It’s been more than 40 years since we’ve seen soaring inflation rates like the present day. And as long as there’s a demand for limited services and supplies, inflation will continue to grow. If the government institutes price controls, they won’t aid existing product shortages and may in fact magnify them. 4
Now more than ever, government contracting requires crystal-ball predictions to address every dimension of cost and pricing. Turning idealism into reality is especially tricky for contract pricing during inflation.
If you significantly overestimate inflation, your offer will likely be higher than your competitors’, resulting in failure to win an award. But if you underestimate inflation, you may end up underwater – performing the contract at a significant loss. 3
According to the U.S. Bureau of Labor Statistics, the consumer price index (CPI)—one measure of inflation—has risen 8.3% over the last 12 months, and it’s still growing. Resultant costs impact those performing cost-reimbursement contracts.

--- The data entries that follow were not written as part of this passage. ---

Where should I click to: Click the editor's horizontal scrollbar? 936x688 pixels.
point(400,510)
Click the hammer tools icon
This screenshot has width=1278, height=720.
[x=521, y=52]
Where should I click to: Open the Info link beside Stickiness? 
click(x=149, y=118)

And to a much greater extent, contractors working on fixed-price contracts. 2, 3
In a cost-reimbursement contract, your partner agency will pay actual and reasonable costs you’ve incurred. However, any fee you suggest to compensate your team for the risks of delivering on that commitment—in other words, a margin increase— will be very low, if anything at all.

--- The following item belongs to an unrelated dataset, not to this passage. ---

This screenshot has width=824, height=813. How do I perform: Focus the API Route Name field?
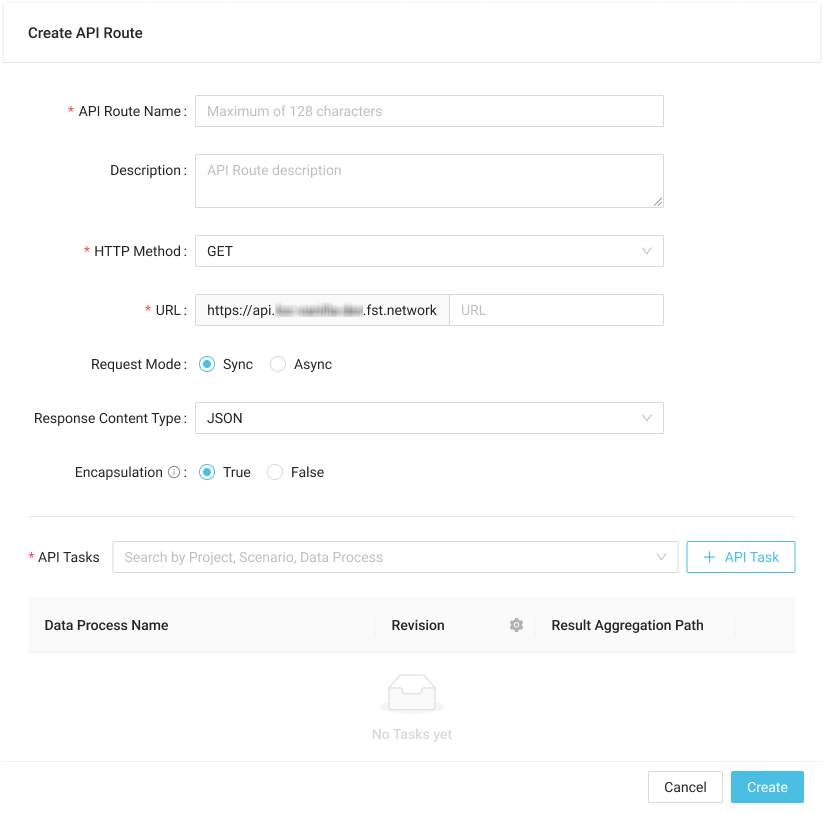click(x=429, y=111)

For cost-reimbursement contracts that include Limitation of Cost or Limitation of Funding clauses, you’re obligated to notify your agency Contracting Officer (CO) as you approach the limits of the contract’s funding. The upside, if you can call it that, is if you as a contractor don’t have to continue performance beyond what you can accomplish under that funding ceiling. The onus, then, is on your agency’s CO to seek more funding in order to continue your performance. 4
How and when can COs offer inflation-related adjustments to contractors in fixed-price contracts? The short answer is that, unfortunately, the concessions can’t be solely related to inflation.
Though many would argue inflation-rated work cycles and costs should be shared by the contractor and the government, the reality of this perspective hasn’t fully taken hold. Concessions are also generally dependent upon the CO making an additional request in contract delivery that’s new to the contractor and not included in the original RFP.
In this respect, agencies seem quick to adopt an idealistic perspective—at least for the government— under the Changes clause in the Federal Acquisition Regulation (FAR) section that speaks to fixed-price contracts.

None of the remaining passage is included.